START Input

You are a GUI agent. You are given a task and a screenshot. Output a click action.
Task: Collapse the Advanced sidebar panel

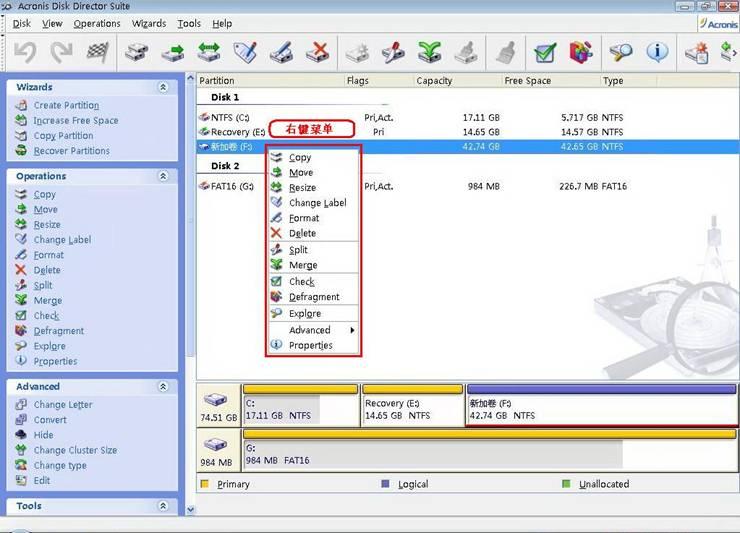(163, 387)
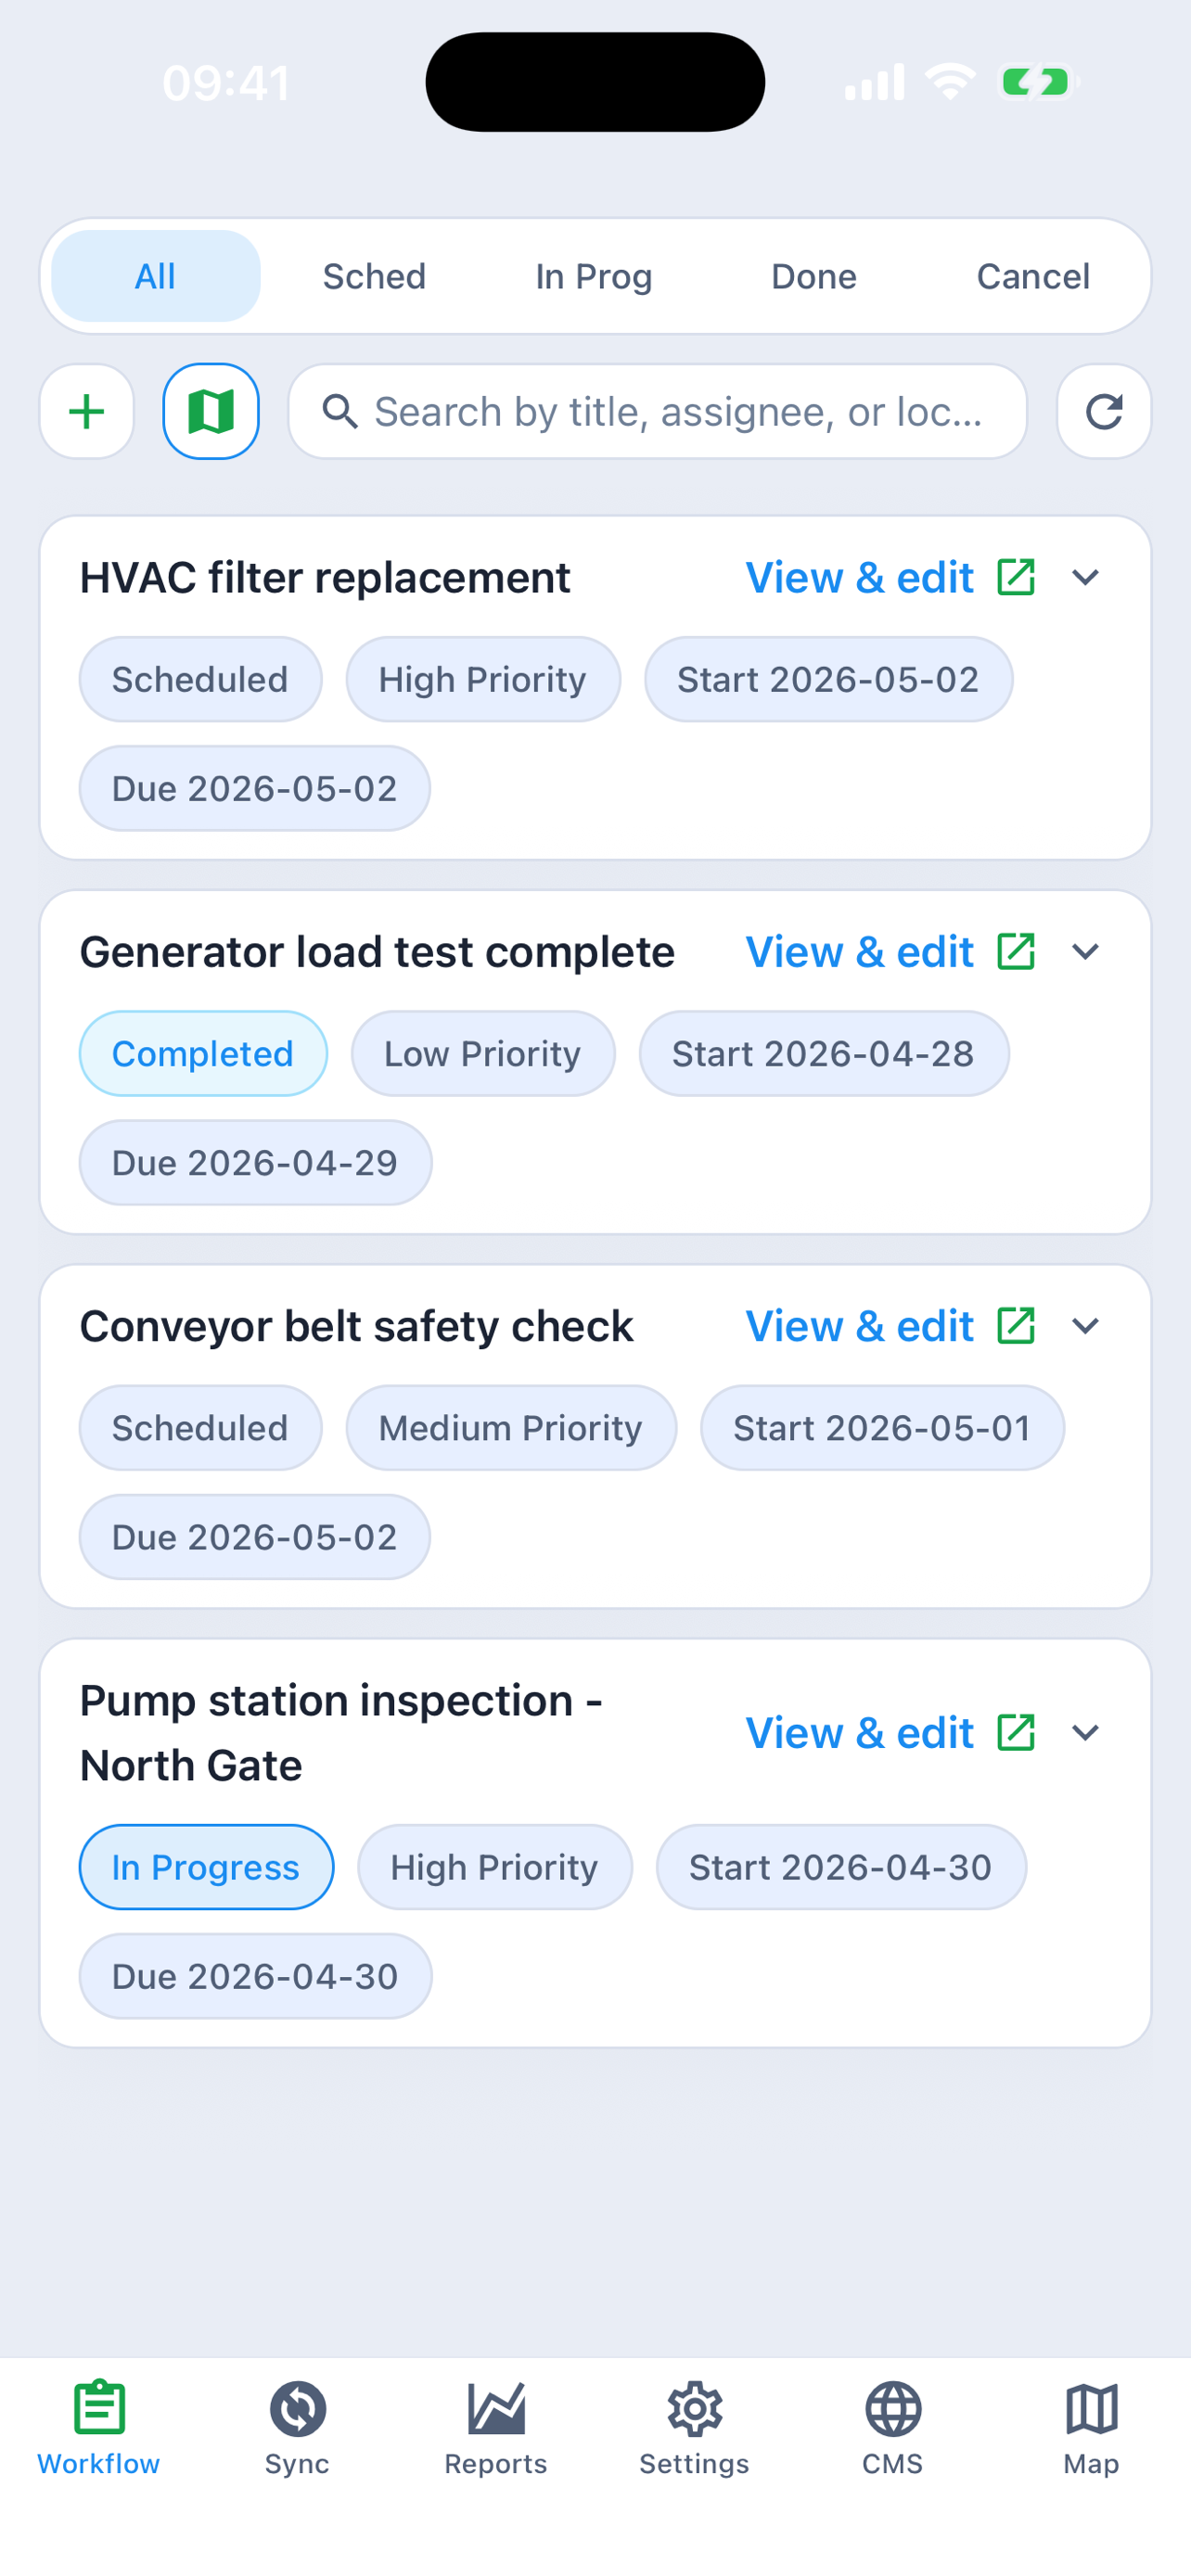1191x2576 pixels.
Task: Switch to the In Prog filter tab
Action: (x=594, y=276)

END Input

Required work: Each record must be returned exactly as it stands, and the images omitted.

The completed task:
You are a GUI agent. You are given a task and a screenshot. Output a click action.
Task: Collapse the Advanced sidebar panel

(163, 387)
1191x2576 pixels.
Task: Switch to the In Prog filter tab
Action: (x=594, y=276)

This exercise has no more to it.